- Born: Llewellyn Petley-Jones 23 August 1908 Edmonton, Canada
- Died: 11 May 1986 (aged 77) Roehampton, London
- Education: Strathcona Collegiate Institute
- Style: Impressionism; Fauvism; Cubism;
- Spouse: Nancy Corbet ​(m. 1940)​
- Children: 7

= Llewellyn Petley-Jones =

Anglo-Canadian Painter

Llewellyn Petley-Jones (23 August 1908 – 11 May 1986) was an Anglo-Canadian painter born in Edmonton, Alberta, Canada.
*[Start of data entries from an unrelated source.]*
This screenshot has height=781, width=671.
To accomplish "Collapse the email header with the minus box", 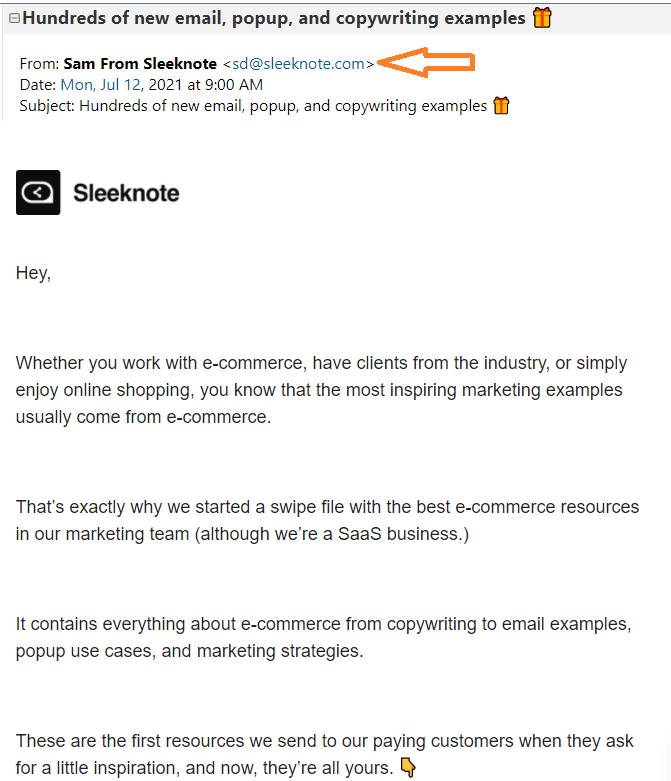I will coord(14,18).
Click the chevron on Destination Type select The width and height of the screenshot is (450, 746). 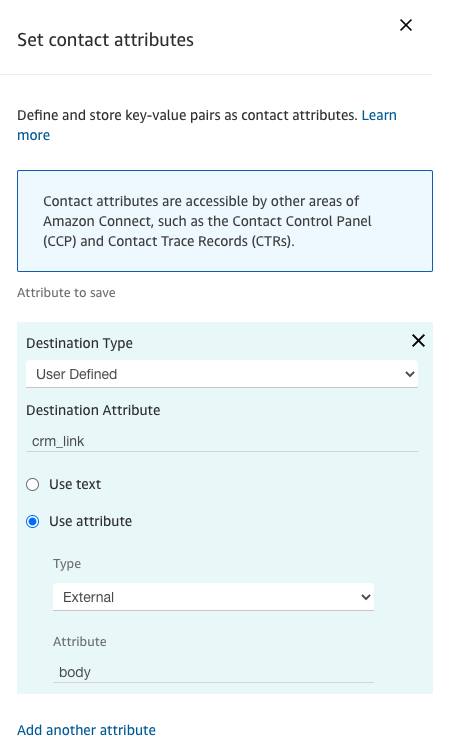point(410,374)
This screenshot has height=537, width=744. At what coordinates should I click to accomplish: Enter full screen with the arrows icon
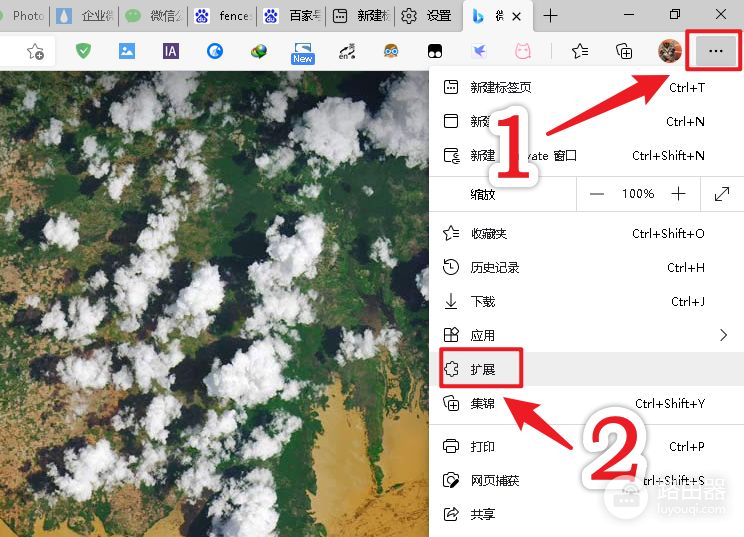click(722, 194)
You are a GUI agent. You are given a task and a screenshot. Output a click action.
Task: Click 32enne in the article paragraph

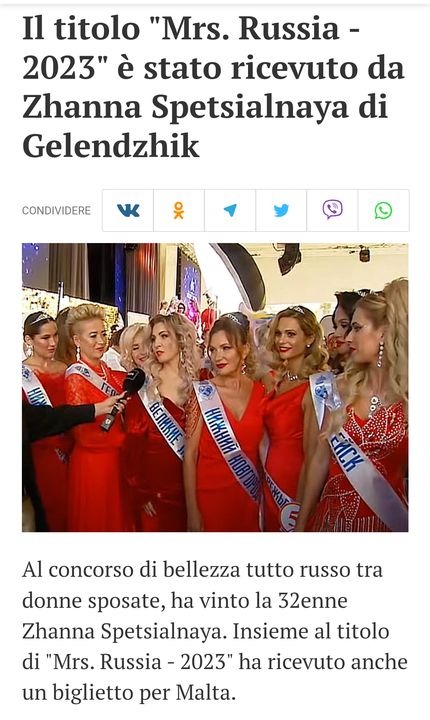(312, 600)
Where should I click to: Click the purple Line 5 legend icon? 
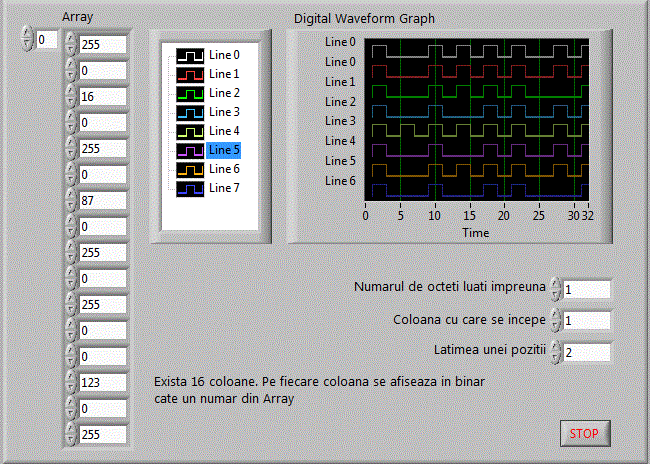pos(190,150)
==Early life and education==
Petley-Jones, the son of Arthur Hurdis Jones and Elizabeth Petley, was one of six brothers born into an artistic middle-class family residing at the corner of 104th Street and Saskatchewan Avenue (now called 97th Avenue) in Edmonton, Canada. One of Petley-Jones's great-grandfathers was Sir William Myers, commander in chief of the forces in British North America. Another was Admiral Sir Charles Jones, a founding member of the Royal Society of Canada. He was educated at Strathcona Collegiate Institute, where he developed a passion for painting and art. Despite lacking any formal training, after working for three years as a bank clerk at the Bank of Nova Scotia, he abandoned banking to turn to painting and teaching in his own Edmonton studio.

==Career and later life==

Though frequently labelled as a Canadian impressionist, Petley-Jones's works encompass a wide array of styles. These include not only impressionism but also abstract art, works influenced by the Scottish Colourists, and the fauvist and cubist movements he studied while in France. His works encompass watercolour, oils, line drawing as well as prints.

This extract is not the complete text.